- Given text:
○ ○ ○ ○

Math Junkies - Algebra!!!

[calvinbiss]

I am slowly preparing for the PE exam in Texas, starting by brushing up on calculus, but I am stuck on the algebra.

The problem is looking for the integral of x^2/(x^2-x-6). The book solution says first to simply the expression to this: 1-[(x-6)/(x^2-x-6)]

I cannot figure how the expression is simplified in that manner!! Is there an error? Am I missing some addition of terms? Anyone wanna give it a go?

 

[RESmonkey]

partial fraction decomposition?

 

[RESmonkey]

o wait, i can do this. hold on.

 

[nonameo]

what is the PE exam? I'm lost.

 

[RESmonkey]

x^2 / (denominator) = (x^2 + x + 6 -x -6) / (denominator)

now separate it to

(x^2 - x-6)/ (denominator) + (-x -6)/(denominator)

=

1 + (-x -6)/(denominator)

 

[edro]

I use that allll the time in my engineering job... :rolleyes;

That's the kind of crap that scares me from taking the FE and PE.

 

[TecHNooB]

Try actually dividing it. It's cuz the degree of the numerator and denomator are the same. I'm guessing the next step is partial fractions.

 

[TridenT]

x^2 / (denominator) = (x^2 + x + 6 -x -6) / (denominator)

now separate it to

(x^2 - x-6)/ (denominator) + (-x -6)/(denominator)

=

1 + (-x -6)/(denominator)

Wut... How can you go from X^2/(x^2-x-6) to (x^2 + x + 6 - x - 6)/(x^2-x-6) ???

 

[calvinbiss]

what is the PE exam? I'm lost.

Professional Engineering Exam. Its this scary test where they make you do all the crazy math you learned in school but have rarely used in the past 5 years of your career due to computers. But you get to bring books.

And you become liable for anything you stamp.

YAY!

 

[OCGuy]

Thank the lawdy that I found a way to make money without having to take tests like that.

 

[calvinbiss]

partial fraction decomposition?

Yes, Yes, Yes!

I forgot about partial fractions!!!!

 

[TecHNooB]

Btw, the simplified expression you posted is wrong :O

 

[syrillus]

Btw, the simplified expression you posted is wrong :O

was just thinking that

 

[calvinbiss]

The simplified expression is directly out of the book, which may have an error.

RESmonkey - TecHNooB is correct: partial fractions need to have the numerator a degree lower than the denom, have to do polynomial division first.

TecHNooB - do you have the correct simplification?

 

[calvinbiss]

Now I need help on the polynomial division!! What is x^2/(x^2-x-6)?!

○ ○ ○ ○

- Supplied material:
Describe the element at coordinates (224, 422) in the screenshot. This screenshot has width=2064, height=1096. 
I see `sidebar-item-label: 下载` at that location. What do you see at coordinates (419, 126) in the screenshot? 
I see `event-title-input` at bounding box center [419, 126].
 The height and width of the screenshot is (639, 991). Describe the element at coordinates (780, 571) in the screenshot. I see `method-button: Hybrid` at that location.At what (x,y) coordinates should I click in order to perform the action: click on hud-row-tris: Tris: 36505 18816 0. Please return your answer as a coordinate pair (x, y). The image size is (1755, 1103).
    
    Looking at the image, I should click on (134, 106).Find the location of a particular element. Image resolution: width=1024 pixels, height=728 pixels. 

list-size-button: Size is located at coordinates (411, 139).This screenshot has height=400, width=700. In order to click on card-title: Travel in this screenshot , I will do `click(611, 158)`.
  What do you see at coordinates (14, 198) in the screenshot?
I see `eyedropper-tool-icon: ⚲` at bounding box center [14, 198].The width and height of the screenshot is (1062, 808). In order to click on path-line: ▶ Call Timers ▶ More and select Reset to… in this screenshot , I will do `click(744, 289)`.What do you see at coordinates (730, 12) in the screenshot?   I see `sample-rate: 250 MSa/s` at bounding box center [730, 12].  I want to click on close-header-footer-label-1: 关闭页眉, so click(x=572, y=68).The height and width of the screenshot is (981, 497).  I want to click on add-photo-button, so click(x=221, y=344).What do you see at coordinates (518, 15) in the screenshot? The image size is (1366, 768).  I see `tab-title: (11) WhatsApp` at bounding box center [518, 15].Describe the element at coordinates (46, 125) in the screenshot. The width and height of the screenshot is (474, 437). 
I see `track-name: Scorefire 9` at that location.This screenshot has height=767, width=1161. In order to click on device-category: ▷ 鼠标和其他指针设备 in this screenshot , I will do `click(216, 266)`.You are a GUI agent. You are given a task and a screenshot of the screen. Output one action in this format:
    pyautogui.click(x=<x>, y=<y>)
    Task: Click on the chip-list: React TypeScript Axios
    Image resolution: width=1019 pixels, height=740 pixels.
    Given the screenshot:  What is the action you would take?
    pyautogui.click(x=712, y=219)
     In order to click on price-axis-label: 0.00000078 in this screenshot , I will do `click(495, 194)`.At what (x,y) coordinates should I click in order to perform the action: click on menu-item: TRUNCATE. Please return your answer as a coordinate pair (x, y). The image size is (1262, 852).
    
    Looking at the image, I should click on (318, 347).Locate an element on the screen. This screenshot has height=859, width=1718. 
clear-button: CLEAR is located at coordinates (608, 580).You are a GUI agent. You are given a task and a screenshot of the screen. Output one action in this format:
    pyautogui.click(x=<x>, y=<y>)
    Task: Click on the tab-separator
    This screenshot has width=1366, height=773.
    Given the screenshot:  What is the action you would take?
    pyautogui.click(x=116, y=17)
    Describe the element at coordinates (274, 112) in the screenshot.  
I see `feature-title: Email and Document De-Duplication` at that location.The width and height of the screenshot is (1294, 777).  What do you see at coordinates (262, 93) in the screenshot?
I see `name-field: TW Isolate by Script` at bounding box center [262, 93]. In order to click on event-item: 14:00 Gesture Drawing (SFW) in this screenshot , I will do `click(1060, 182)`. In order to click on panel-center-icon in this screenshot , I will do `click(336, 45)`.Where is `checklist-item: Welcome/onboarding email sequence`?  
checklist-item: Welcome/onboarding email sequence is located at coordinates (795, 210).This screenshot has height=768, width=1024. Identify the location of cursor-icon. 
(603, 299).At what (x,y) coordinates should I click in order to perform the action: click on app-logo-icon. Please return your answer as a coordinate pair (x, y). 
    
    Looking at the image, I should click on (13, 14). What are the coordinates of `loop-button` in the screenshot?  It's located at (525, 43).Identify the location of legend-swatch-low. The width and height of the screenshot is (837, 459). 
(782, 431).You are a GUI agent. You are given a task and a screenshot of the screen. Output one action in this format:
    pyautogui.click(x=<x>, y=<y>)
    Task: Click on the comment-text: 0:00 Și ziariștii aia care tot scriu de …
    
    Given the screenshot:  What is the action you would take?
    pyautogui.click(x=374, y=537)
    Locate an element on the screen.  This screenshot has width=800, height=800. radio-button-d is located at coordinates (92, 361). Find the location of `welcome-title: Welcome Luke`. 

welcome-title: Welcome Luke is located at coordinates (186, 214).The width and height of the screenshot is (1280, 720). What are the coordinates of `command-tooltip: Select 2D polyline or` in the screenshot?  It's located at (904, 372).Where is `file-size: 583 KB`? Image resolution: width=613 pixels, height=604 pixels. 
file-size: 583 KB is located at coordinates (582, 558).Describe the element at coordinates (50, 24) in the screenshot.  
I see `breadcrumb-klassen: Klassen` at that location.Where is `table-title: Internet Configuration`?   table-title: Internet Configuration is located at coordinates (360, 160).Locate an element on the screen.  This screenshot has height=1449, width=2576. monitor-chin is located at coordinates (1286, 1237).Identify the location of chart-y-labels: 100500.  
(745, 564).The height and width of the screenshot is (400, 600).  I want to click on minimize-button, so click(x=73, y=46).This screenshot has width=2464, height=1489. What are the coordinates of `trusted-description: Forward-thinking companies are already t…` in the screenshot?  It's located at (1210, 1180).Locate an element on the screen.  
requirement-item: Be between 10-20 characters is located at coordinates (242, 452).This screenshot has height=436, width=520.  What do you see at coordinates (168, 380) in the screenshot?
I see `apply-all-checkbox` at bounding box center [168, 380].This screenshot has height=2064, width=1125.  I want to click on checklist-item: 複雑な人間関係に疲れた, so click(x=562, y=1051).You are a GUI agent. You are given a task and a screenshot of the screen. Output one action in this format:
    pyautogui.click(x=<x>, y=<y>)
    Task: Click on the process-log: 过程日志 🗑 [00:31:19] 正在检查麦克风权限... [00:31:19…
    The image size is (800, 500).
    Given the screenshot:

○ ○ ○ ○

Decide whether each statement agrees with the forum thread about the algebra problem, answering yes or no and quoting the deciding words from the thread: (a) Candidates taking the PE exam may bring books. (b) The original poster began preparing for the PE exam by reviewing algebra. (c) The original poster says the simplified expression came straight from the book.

- Completed exercise:
(a) Yes: "But you get to bring books."
(b) No: "starting by brushing up on calculus"
(c) Yes: "The simplified expression is directly out of the book"